# [Written exercise]
Reproduce word for word the stretch from the start of the items through the line that contains "pyautogui.click(x=114, y=251)", leaving the pictures out of your answer.

# [Record excerpts]
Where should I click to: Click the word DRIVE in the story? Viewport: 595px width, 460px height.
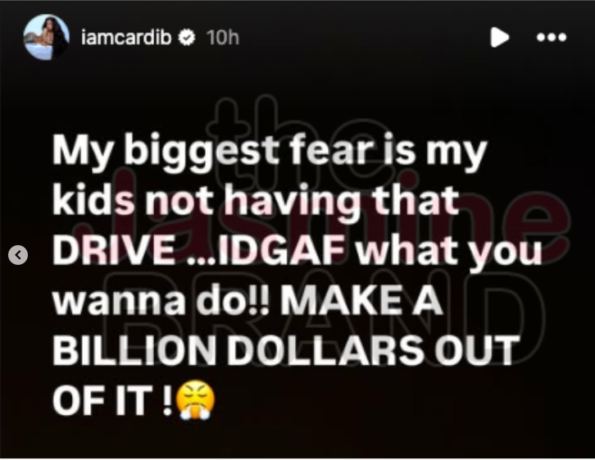pyautogui.click(x=114, y=251)
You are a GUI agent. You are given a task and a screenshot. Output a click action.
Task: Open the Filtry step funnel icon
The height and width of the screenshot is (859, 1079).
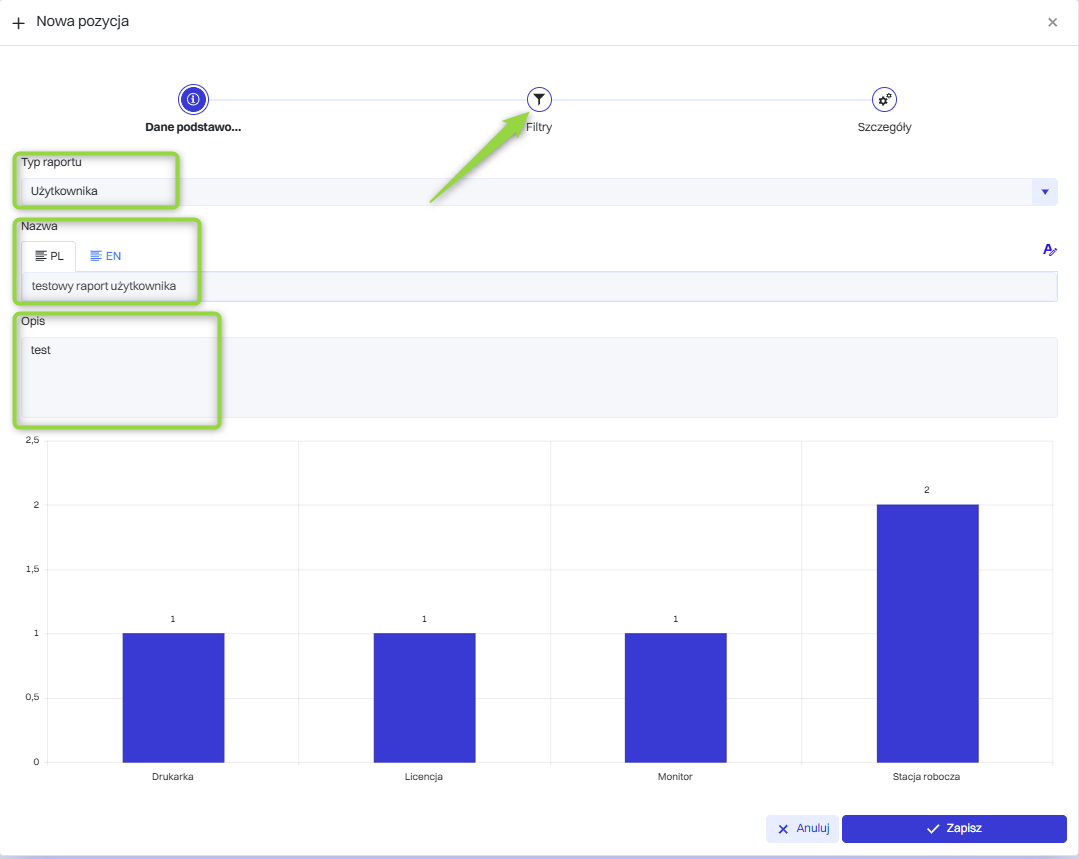(x=539, y=99)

# [Exercise response]
Where should I click to: Click the word DRIVE in the story? Viewport: 595px width, 460px height.
pyautogui.click(x=114, y=251)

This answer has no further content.